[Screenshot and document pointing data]
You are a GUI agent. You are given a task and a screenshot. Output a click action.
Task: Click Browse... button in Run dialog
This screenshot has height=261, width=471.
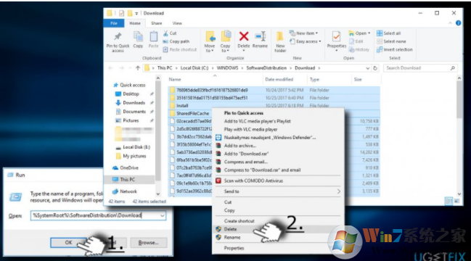coord(148,243)
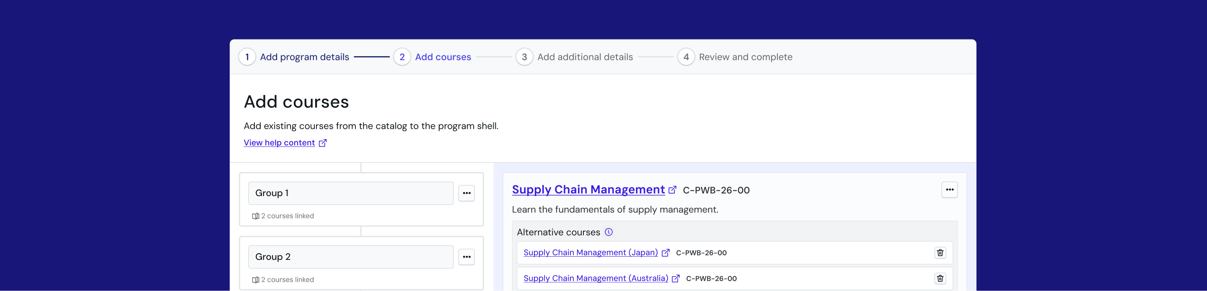This screenshot has height=291, width=1207.
Task: Delete Supply Chain Management (Japan) alternative course
Action: tap(940, 253)
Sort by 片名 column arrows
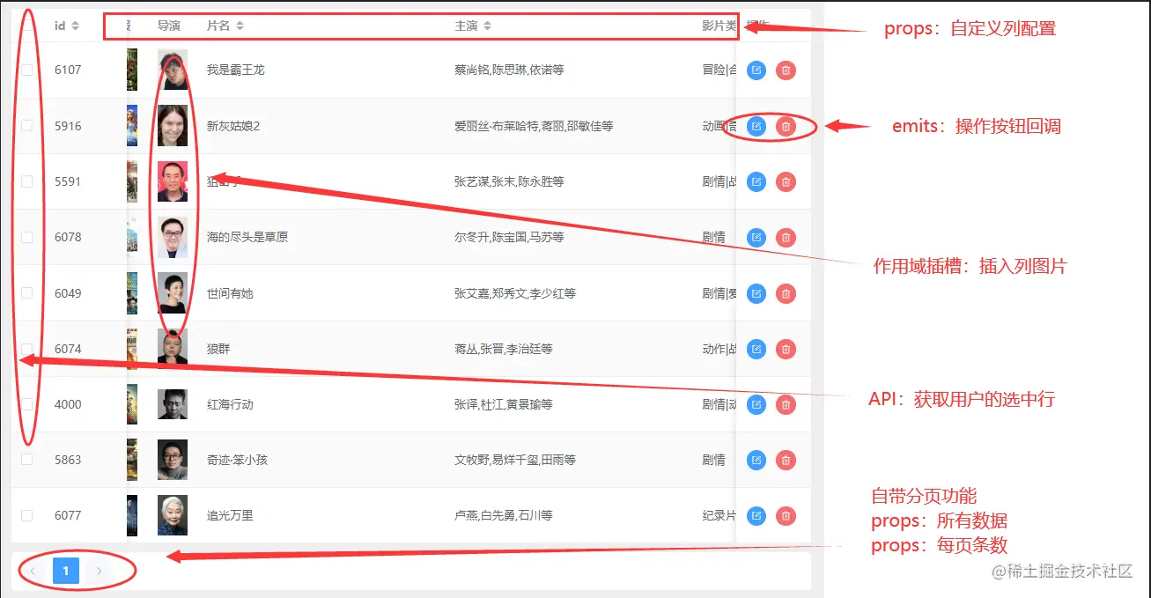1151x598 pixels. point(240,26)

[EXERCISE DESCRIPTION]: Return the lines above exactly as they appear, omitting the pictures from your answer.

[ANSWER BELOW]:
You are a GUI agent. You are given a task and a screenshot. Output a click action.
Task: Click Browse... button in Run dialog
This screenshot has height=261, width=471.
coord(148,243)
This screenshot has height=291, width=1207.
Task: Delete Supply Chain Management (Japan) alternative course
Action: tap(940, 253)
Sort by 片名 column arrows
1151x598 pixels. point(240,26)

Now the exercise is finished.